You may have highly contrasting, quickly shifting thoughts – about your marriage, work, yourself, and more. For example, you may alternate from wishing you were with a different spouse and believing you’re only worthy of a husband like Jamie Fraser in Outlander (no average husband will do for you!) to thinking no one will possibly want you if you end up on the dating market if you do end up divorcing your spouse.

You may, in one hour, believe you’re the best contributor on your team and a shoo-in for promotion, strongly doubting yourself and questioning whether you are even employable in the next hour. This mental vacillation can be exhausting, confusing, and is often a common hallmark of coming from a childhood history that failed to help you integrate a reasonable, sound, and stable self-image.

4. When you come from a relational trauma background, becoming a parent can feel both healing and triggering to you at the same time.

The experience of becoming a parent can feel healing because of the love you feel for your child and the reparative experience of getting to treat someone in the way you wish you had been treated. But also, the experience of becoming a parent can also be triggering because you now have a vivid contrast to how you were treated and this contrast can make you feel even angrier at your caregivers for failing you so egregiously.

And also – and this is important to understand – you may even be triggered with jealousy of “how easy your kid will have it” compared to what you went through. You can want the best for your child and also feel jealousy about it at the same time. When you come from a relational trauma background, these contrasting experiences aren’t mutually exclusive – both things can be true at once when you parent.

5. When you come from a relational trauma background, you may feel like you have to work harder than most to “stay positive” and keep mentally healthy and you can sometimes (or often) resent this.

You have habits and routines – like vigorous exercise, journaling, therapy, your support groups – but unlike for many people, they’re not just “nice to haves”; they’re necessary to help keep you in a window of tolerance, to keep you feeling steady, and when you can’t access them, you feel strongly, negatively impacted. On the one hand, you’re glad that you know what helps keep you “sane and steady.” You’re glad that you know what the proverbial power tools in your mental health toolkit are.
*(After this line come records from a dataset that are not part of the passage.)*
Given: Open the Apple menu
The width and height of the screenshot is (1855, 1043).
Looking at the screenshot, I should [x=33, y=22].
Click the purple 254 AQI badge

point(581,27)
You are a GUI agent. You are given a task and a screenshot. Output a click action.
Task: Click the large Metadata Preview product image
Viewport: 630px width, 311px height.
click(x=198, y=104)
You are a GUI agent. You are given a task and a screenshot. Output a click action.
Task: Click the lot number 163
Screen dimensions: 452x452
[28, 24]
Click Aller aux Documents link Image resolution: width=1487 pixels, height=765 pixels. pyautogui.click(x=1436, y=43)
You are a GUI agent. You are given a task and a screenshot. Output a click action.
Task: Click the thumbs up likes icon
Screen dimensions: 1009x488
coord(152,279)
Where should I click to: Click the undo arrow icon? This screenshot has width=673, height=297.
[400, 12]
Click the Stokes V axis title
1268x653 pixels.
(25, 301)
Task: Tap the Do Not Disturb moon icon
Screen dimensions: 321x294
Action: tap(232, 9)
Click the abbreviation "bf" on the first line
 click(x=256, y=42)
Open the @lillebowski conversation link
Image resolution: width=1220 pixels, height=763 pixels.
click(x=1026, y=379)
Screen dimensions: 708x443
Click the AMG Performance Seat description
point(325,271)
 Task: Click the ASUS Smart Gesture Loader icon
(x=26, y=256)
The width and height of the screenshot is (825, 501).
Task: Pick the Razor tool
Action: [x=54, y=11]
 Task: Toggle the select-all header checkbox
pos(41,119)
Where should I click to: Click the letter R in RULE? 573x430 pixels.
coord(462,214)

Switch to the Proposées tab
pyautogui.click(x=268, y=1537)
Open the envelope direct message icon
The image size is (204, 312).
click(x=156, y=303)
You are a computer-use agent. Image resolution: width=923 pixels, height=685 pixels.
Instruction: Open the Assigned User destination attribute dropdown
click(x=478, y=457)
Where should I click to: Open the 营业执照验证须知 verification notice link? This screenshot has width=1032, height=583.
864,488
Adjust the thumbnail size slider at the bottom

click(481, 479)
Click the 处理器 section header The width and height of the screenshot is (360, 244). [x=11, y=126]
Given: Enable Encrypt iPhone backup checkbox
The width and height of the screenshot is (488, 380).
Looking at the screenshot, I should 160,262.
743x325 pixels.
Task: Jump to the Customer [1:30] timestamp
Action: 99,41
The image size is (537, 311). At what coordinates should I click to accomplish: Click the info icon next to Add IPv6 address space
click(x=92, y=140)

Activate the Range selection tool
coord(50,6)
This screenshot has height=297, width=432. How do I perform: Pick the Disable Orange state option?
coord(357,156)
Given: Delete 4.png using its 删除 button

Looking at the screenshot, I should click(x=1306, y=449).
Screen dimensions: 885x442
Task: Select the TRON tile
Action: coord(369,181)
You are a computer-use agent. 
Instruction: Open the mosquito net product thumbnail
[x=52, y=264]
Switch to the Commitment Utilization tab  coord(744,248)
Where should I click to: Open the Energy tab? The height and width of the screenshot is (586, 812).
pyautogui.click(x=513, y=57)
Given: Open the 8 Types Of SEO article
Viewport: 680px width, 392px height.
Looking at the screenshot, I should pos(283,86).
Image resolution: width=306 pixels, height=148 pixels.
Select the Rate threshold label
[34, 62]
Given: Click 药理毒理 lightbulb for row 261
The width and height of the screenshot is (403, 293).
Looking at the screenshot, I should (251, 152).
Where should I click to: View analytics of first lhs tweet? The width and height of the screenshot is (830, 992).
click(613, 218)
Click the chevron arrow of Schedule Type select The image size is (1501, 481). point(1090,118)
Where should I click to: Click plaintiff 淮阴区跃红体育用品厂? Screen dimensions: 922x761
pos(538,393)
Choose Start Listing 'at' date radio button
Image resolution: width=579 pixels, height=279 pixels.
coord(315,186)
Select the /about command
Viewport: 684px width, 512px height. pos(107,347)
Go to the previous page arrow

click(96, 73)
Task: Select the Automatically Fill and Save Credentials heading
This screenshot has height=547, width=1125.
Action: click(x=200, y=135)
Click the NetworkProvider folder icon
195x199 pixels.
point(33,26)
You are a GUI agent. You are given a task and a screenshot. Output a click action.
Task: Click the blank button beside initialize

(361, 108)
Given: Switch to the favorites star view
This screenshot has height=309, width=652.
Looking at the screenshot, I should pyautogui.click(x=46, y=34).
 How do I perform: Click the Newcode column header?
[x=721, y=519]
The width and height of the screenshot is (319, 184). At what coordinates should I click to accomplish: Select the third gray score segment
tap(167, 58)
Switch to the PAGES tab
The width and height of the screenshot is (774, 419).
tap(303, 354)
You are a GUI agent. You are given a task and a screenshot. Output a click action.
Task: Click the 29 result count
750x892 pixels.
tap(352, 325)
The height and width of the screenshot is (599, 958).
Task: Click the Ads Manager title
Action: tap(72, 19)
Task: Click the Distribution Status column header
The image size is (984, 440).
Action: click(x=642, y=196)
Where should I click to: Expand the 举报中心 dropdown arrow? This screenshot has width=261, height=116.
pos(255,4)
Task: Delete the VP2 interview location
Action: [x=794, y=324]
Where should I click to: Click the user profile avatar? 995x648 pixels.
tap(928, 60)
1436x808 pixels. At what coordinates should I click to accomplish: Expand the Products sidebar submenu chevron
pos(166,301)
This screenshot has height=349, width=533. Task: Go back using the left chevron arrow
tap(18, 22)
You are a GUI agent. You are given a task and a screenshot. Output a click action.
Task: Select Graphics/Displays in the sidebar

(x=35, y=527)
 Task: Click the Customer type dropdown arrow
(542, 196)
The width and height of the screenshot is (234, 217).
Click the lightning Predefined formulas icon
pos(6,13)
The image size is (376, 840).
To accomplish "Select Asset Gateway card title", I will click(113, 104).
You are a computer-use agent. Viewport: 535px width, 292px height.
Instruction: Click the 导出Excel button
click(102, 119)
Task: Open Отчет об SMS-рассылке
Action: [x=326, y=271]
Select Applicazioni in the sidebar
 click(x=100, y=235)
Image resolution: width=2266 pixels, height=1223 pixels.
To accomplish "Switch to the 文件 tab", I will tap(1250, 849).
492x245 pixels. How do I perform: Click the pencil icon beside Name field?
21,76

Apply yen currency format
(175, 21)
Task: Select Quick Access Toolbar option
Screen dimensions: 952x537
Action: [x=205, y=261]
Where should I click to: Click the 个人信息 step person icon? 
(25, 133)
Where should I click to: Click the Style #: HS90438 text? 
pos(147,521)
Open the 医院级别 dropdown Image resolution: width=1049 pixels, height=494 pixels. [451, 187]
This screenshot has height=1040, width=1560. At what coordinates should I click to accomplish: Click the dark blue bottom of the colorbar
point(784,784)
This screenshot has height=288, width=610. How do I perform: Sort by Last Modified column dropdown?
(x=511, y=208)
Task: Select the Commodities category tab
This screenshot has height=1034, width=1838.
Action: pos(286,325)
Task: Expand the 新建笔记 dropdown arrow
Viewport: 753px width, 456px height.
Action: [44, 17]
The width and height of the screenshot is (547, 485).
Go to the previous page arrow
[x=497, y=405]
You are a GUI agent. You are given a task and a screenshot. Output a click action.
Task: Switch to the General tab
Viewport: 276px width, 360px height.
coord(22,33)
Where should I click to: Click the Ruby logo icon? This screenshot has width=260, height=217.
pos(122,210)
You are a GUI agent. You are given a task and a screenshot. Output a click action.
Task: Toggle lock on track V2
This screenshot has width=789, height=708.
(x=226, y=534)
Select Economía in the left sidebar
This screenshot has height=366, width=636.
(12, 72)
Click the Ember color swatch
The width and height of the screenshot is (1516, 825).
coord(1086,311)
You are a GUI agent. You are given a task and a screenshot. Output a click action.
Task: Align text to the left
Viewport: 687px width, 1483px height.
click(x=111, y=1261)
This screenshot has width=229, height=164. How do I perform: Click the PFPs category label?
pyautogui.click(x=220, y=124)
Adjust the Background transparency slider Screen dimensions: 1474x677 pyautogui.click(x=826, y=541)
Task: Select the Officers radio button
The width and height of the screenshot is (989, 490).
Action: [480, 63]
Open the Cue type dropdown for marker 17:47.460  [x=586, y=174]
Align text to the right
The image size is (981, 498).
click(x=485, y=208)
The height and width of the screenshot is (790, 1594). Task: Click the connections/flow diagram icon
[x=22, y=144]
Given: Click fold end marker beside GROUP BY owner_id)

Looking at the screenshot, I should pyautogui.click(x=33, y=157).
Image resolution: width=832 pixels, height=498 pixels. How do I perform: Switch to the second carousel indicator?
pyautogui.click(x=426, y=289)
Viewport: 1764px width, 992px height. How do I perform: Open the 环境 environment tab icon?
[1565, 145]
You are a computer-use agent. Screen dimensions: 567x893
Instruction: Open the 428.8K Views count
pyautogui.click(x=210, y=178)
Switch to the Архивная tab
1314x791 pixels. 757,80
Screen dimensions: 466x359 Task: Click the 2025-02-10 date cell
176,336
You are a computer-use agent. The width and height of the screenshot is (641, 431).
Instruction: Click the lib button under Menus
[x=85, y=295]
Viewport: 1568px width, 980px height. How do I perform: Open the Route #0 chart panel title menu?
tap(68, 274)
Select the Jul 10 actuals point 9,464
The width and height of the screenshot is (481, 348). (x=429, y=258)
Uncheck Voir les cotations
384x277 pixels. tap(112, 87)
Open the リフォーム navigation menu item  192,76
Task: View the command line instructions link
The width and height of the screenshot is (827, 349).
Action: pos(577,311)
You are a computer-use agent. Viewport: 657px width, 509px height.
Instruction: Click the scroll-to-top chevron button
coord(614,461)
But, on the other hand, you may resent that you feel so dependent on practices and supports to help you feel reasonably good and you imagine that life would be easier if you were “less sensitive” and didn’t require these supports so much.

RESEARCH EVIDENCE

Peer-reviewed findings that inform this clinical framework:

  • Physical abuse prevalence in SMI: 47% (range 25–72%) (PMID: 23577228)
  • Sexual abuse prevalence in SMI: 37% (range 24–49%) (PMID: 23577228)
  • PTSD prevalence in trauma-exposed preschool children: 21.5% (95% CI 13.8-30.4%) (PMID: 34242737)
  • More than 50% of respondents reported at least one ACE category (PMID: 9635069)
  • PTSD-R showed hypoactivation in right superior frontal gyrus (p = 0.049, ηp² = 0.033) (Guo et al., Psychol Med)

What happens when you finally say it out loud and someone else says — “me too”?

When you tell your therapist you feel crazy for hiding your brother’s arrest from your book club friends while they discuss vacation homes, wondering if anyone else lives this double life, you’re experiencing exactly why understanding 20 common experiences when you endure relational trauma through group work or shared narratives can be profoundly healing—discovering you’re not uniquely broken but predictably adapted.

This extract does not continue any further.